WHAT THIS TASK INVOLVES: Repeat the lines below, replacing every "How do I perform" with "How can I do" and changing nothing else.

SOURCE RECORDS:
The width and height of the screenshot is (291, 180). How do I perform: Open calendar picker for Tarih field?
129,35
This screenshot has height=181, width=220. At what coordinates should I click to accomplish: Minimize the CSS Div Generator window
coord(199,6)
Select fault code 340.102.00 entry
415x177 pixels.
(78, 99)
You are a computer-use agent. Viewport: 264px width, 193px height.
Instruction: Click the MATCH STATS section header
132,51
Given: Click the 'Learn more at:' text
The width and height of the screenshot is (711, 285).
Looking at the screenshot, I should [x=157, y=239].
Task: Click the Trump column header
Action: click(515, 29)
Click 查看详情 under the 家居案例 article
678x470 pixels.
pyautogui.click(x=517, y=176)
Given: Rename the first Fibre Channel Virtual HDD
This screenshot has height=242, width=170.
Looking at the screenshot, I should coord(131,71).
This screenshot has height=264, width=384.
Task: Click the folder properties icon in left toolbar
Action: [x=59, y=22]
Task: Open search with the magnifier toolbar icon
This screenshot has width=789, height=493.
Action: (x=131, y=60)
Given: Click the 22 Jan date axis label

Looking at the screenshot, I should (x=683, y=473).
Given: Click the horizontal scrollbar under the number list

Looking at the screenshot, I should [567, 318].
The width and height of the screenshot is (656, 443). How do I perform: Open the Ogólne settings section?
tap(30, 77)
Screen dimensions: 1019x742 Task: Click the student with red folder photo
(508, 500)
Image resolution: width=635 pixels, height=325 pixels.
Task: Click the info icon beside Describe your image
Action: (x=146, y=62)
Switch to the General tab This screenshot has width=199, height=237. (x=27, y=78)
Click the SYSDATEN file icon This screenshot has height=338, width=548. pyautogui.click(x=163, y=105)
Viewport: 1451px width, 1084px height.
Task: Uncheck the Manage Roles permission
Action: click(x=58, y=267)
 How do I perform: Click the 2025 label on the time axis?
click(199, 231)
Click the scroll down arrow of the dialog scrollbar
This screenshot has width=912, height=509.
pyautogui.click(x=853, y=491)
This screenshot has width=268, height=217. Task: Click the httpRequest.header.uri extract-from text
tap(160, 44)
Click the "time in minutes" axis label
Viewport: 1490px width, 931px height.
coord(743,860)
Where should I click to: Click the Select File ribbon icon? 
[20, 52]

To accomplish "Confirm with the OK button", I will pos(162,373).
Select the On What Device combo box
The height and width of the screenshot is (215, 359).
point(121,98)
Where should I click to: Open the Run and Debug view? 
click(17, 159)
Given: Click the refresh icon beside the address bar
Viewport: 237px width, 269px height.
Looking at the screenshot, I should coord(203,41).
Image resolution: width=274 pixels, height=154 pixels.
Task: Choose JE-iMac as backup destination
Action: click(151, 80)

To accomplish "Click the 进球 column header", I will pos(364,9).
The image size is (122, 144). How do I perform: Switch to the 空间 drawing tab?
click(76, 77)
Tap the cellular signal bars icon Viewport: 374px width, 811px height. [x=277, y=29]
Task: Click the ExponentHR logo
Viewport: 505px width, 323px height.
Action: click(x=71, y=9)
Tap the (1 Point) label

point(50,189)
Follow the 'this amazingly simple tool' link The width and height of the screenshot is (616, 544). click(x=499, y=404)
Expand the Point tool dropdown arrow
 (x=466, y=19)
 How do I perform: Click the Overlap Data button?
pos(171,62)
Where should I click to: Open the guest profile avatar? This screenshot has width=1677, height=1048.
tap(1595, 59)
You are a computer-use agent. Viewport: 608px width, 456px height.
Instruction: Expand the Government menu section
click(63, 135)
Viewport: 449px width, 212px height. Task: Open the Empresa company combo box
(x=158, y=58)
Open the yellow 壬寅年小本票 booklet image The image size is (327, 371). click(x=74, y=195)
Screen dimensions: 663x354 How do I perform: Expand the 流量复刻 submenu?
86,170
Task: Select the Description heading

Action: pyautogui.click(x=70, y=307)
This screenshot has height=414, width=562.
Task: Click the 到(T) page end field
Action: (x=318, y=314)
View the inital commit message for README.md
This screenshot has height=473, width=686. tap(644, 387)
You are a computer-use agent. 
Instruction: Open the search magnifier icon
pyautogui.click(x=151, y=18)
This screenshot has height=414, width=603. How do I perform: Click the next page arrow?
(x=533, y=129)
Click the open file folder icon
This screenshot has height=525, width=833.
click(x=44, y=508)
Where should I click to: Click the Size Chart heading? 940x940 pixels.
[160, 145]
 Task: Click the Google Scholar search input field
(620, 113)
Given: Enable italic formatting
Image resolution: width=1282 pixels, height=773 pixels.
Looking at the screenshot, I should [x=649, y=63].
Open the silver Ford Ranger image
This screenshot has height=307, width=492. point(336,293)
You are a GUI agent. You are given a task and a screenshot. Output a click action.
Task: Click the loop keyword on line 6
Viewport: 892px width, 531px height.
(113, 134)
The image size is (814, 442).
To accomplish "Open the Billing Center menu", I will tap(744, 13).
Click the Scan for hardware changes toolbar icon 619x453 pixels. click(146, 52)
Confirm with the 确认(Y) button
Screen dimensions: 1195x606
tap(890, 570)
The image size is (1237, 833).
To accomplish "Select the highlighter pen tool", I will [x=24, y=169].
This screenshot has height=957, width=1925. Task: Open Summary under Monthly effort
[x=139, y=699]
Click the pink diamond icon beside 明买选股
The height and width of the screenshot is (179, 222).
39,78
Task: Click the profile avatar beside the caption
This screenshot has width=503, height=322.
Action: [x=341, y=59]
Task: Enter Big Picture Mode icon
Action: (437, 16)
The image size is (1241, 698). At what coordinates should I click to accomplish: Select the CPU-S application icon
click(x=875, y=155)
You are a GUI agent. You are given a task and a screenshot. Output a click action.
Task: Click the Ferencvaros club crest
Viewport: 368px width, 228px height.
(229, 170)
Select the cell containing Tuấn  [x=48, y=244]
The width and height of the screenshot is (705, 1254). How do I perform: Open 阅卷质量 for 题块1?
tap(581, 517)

COMPLETED TASK:
The width and height of the screenshot is (291, 180). How can I do: Open calendar picker for Tarih field?
129,35
This screenshot has height=181, width=220. At what coordinates should I click to accomplish: Minimize the CSS Div Generator window
coord(199,6)
Select fault code 340.102.00 entry
415x177 pixels.
(78, 99)
You are a computer-use agent. Viewport: 264px width, 193px height.
Instruction: Click the MATCH STATS section header
132,51
Given: Click the 'Learn more at:' text
The width and height of the screenshot is (711, 285).
Looking at the screenshot, I should [x=157, y=239].
Task: Click the Trump column header
Action: click(515, 29)
Click 查看详情 under the 家居案例 article
678x470 pixels.
pyautogui.click(x=517, y=176)
Given: Rename the first Fibre Channel Virtual HDD
This screenshot has height=242, width=170.
Looking at the screenshot, I should coord(131,71).
This screenshot has height=264, width=384.
Task: Click the folder properties icon in left toolbar
Action: [x=59, y=22]
Task: Open search with the magnifier toolbar icon
This screenshot has width=789, height=493.
Action: (x=131, y=60)
Given: Click the 22 Jan date axis label

Looking at the screenshot, I should (x=683, y=473).
Given: Click the horizontal scrollbar under the number list

Looking at the screenshot, I should [567, 318].
The width and height of the screenshot is (656, 443). How can I do: Open the Ogólne settings section?
tap(30, 77)
Screen dimensions: 1019x742 Task: Click the student with red folder photo
(508, 500)
Image resolution: width=635 pixels, height=325 pixels.
Task: Click the info icon beside Describe your image
Action: (x=146, y=62)
Switch to the General tab This screenshot has width=199, height=237. (x=27, y=78)
Click the SYSDATEN file icon This screenshot has height=338, width=548. pyautogui.click(x=163, y=105)
Viewport: 1451px width, 1084px height.
Task: Uncheck the Manage Roles permission
Action: click(x=58, y=267)
 How can I do: Click the 2025 label on the time axis?
click(199, 231)
Click the scroll down arrow of the dialog scrollbar
This screenshot has width=912, height=509.
pyautogui.click(x=853, y=491)
This screenshot has width=268, height=217. Task: Click the httpRequest.header.uri extract-from text
tap(160, 44)
Click the "time in minutes" axis label
Viewport: 1490px width, 931px height.
coord(743,860)
Where should I click to: Click the Select File ribbon icon? 
[20, 52]

To accomplish "Confirm with the OK button", I will pos(162,373).
Select the On What Device combo box
The height and width of the screenshot is (215, 359).
point(121,98)
Where should I click to: Open the Run and Debug view? 
click(17, 159)
Given: Click the refresh icon beside the address bar
Viewport: 237px width, 269px height.
Looking at the screenshot, I should coord(203,41).
Image resolution: width=274 pixels, height=154 pixels.
Task: Choose JE-iMac as backup destination
Action: click(151, 80)

To accomplish "Click the 进球 column header", I will pos(364,9).
The image size is (122, 144). How can I do: Switch to the 空间 drawing tab?
click(76, 77)
Tap the cellular signal bars icon Viewport: 374px width, 811px height. [x=277, y=29]
Task: Click the ExponentHR logo
Viewport: 505px width, 323px height.
Action: click(x=71, y=9)
Tap the (1 Point) label

point(50,189)
Follow the 'this amazingly simple tool' link The width and height of the screenshot is (616, 544). click(x=499, y=404)
Expand the Point tool dropdown arrow
 (x=466, y=19)
 How can I do: Click the Overlap Data button?
pos(171,62)
Where should I click to: Open the guest profile avatar? This screenshot has width=1677, height=1048.
tap(1595, 59)
You are a computer-use agent. Viewport: 608px width, 456px height.
Instruction: Expand the Government menu section
click(63, 135)
Viewport: 449px width, 212px height. Task: Open the Empresa company combo box
(x=158, y=58)
Open the yellow 壬寅年小本票 booklet image The image size is (327, 371). click(x=74, y=195)
Screen dimensions: 663x354 How can I do: Expand the 流量复刻 submenu?
86,170
Task: Select the Description heading

Action: pyautogui.click(x=70, y=307)
This screenshot has height=414, width=562.
Task: Click the 到(T) page end field
Action: (x=318, y=314)
View the inital commit message for README.md
This screenshot has height=473, width=686. tap(644, 387)
You are a computer-use agent. 
Instruction: Open the search magnifier icon
pyautogui.click(x=151, y=18)
This screenshot has height=414, width=603. How can I do: Click the next page arrow?
(x=533, y=129)
Click the open file folder icon
This screenshot has height=525, width=833.
click(x=44, y=508)
Where should I click to: Click the Size Chart heading? 940x940 pixels.
[160, 145]
 Task: Click the Google Scholar search input field
(620, 113)
Given: Enable italic formatting
Image resolution: width=1282 pixels, height=773 pixels.
Looking at the screenshot, I should [x=649, y=63].
Open the silver Ford Ranger image
This screenshot has height=307, width=492. point(336,293)
You are a GUI agent. You are given a task and a screenshot. Output a click action.
Task: Click the loop keyword on line 6
Viewport: 892px width, 531px height.
(113, 134)
The image size is (814, 442).
To accomplish "Open the Billing Center menu", I will tap(744, 13).
Click the Scan for hardware changes toolbar icon 619x453 pixels. click(146, 52)
Confirm with the 确认(Y) button
Screen dimensions: 1195x606
tap(890, 570)
The image size is (1237, 833).
To accomplish "Select the highlighter pen tool", I will [x=24, y=169].
This screenshot has height=957, width=1925. Task: Open Summary under Monthly effort
[x=139, y=699]
Click the pink diamond icon beside 明买选股
The height and width of the screenshot is (179, 222).
39,78
Task: Click the profile avatar beside the caption
This screenshot has width=503, height=322.
Action: [x=341, y=59]
Task: Enter Big Picture Mode icon
Action: (437, 16)
The image size is (1241, 698). At what coordinates should I click to accomplish: Select the CPU-S application icon
click(x=875, y=155)
You are a GUI agent. You are given a task and a screenshot. Output a click action.
Task: Click the Ferencvaros club crest
Viewport: 368px width, 228px height.
(229, 170)
Select the cell containing Tuấn  [x=48, y=244]
The width and height of the screenshot is (705, 1254). How can I do: Open 阅卷质量 for 题块1?
tap(581, 517)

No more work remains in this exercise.